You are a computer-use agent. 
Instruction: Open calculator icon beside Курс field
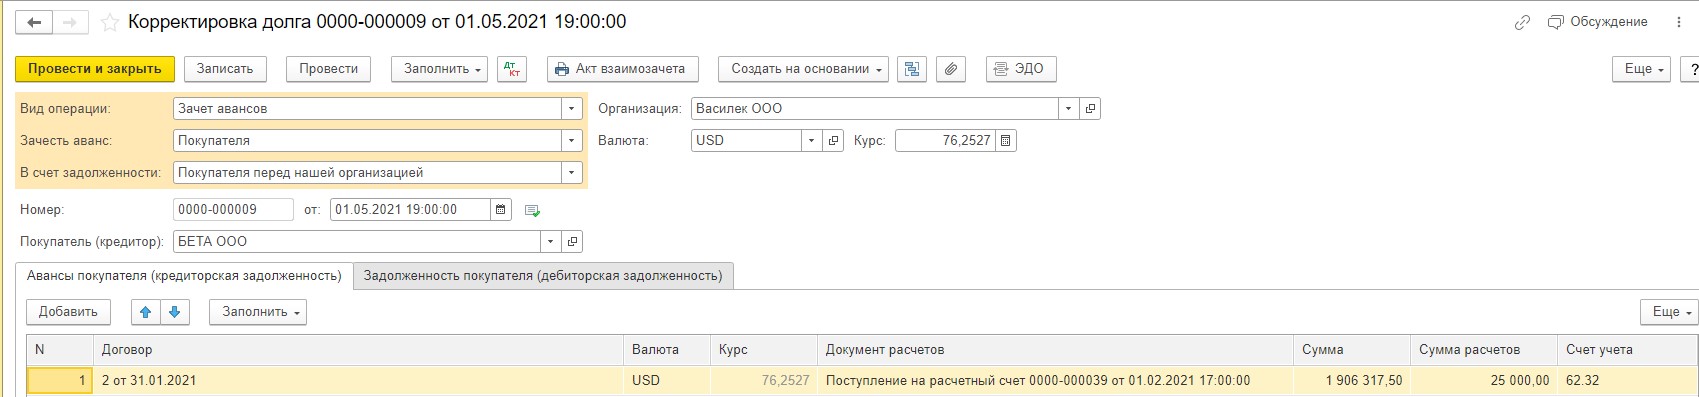pos(1006,141)
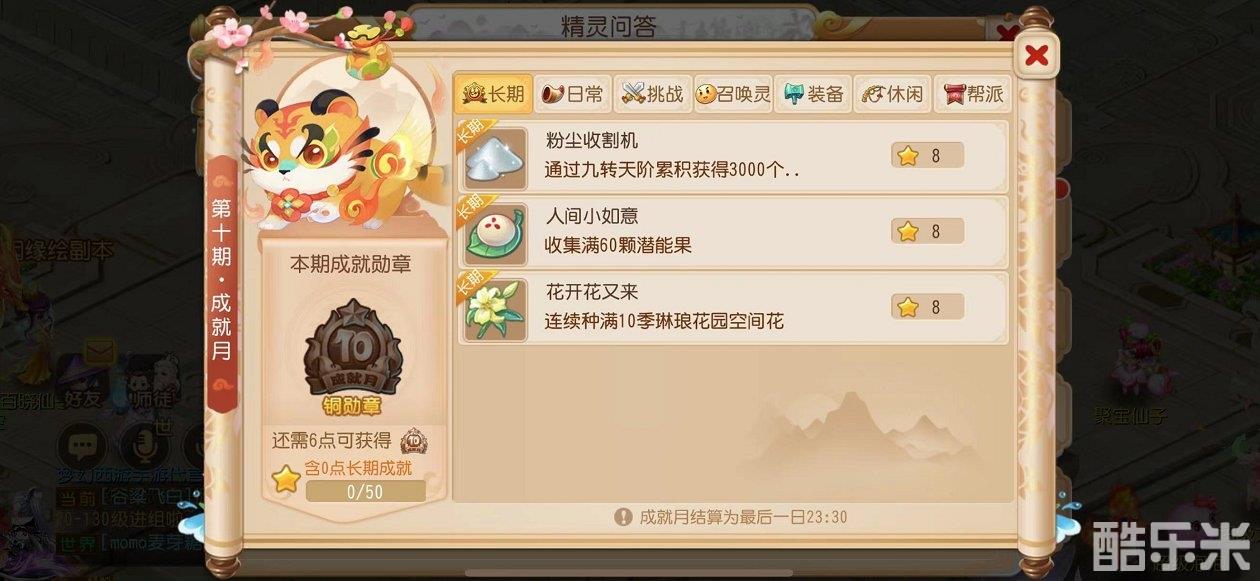Click the small medal icon beside 还需6点可获得
The height and width of the screenshot is (581, 1260).
pyautogui.click(x=414, y=441)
· · · · ·
-- WHAT THE TASK REQUIRES --
Could you retype every record exactly, leaving the pictures out?

-- COMPLETED EXERCISE --
You are a computer-use agent. 
Instruction: Open calculator icon beside Курс field
pos(1006,141)
Click the small medal icon beside 还需6点可获得
The height and width of the screenshot is (581, 1260).
pyautogui.click(x=414, y=441)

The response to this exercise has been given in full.